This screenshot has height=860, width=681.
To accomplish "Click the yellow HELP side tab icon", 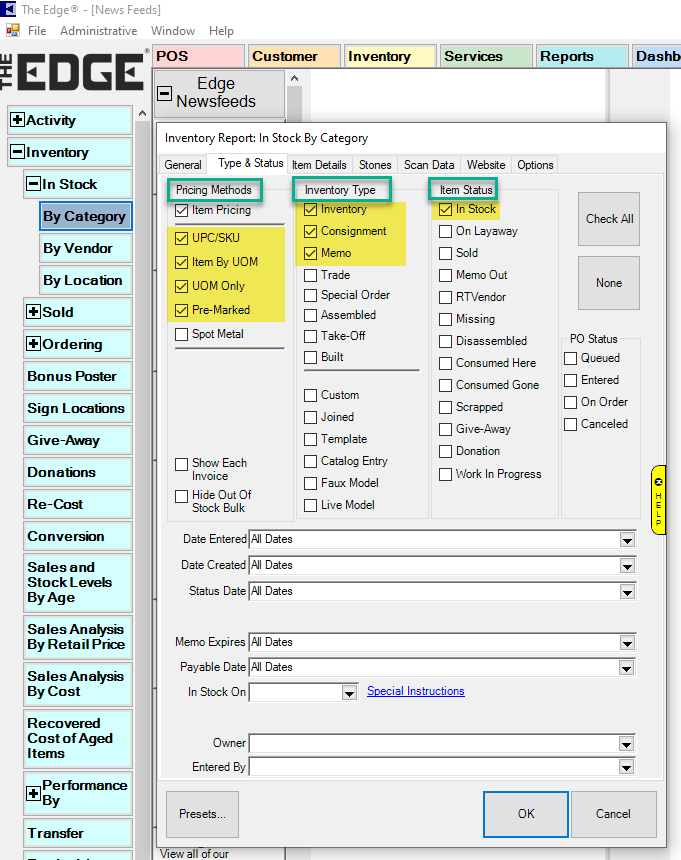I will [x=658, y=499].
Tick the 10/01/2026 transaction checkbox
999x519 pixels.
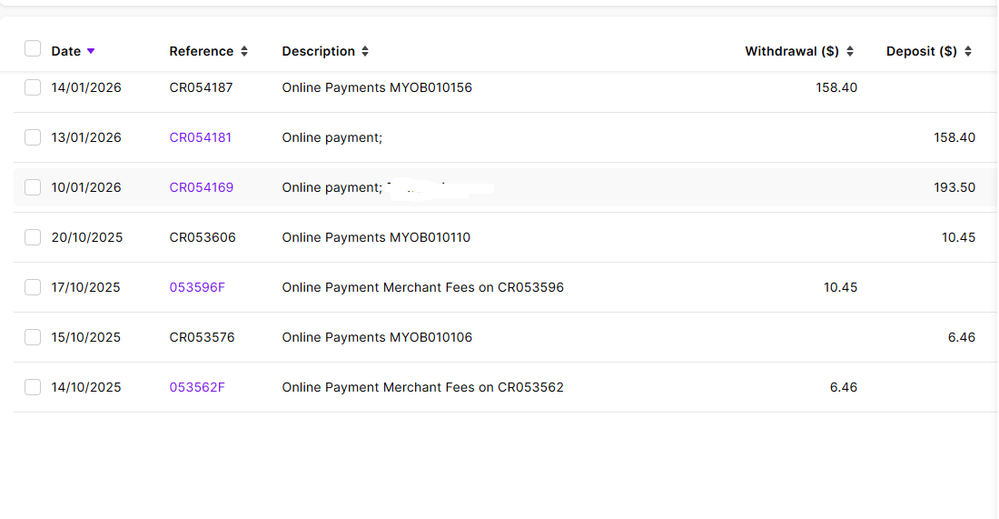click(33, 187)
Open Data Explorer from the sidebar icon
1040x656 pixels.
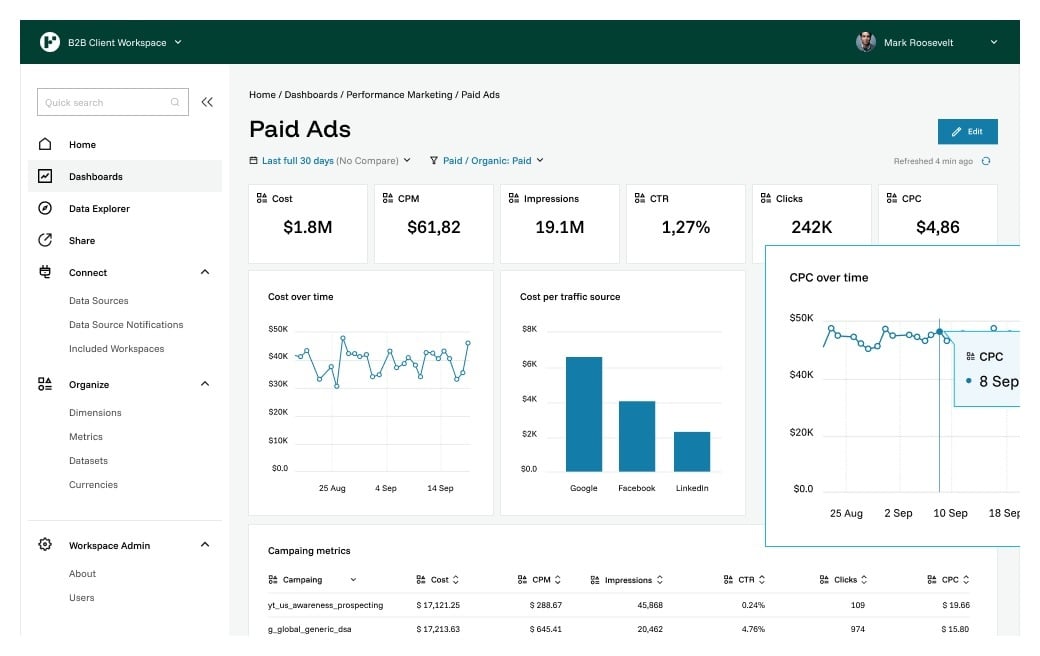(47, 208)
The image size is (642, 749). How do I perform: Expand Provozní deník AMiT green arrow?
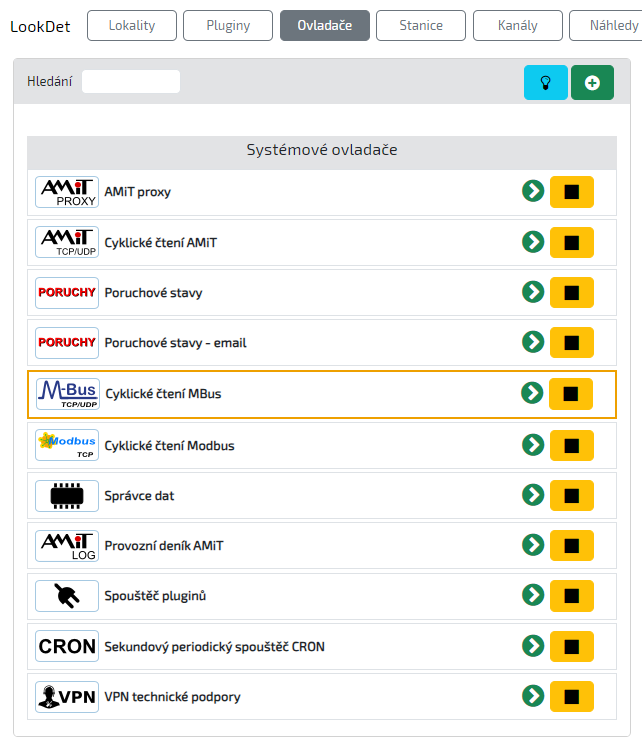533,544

= = =

*Goal of the exercise*. The line containing "1040x656 pixels." and all lines after it, through the last line of the records, should be returned exactly. Omit the pictures.

*Task result*.
1040x656 pixels.
(47, 208)
The image size is (642, 749). How do I perform: Expand Provozní deník AMiT green arrow?
533,544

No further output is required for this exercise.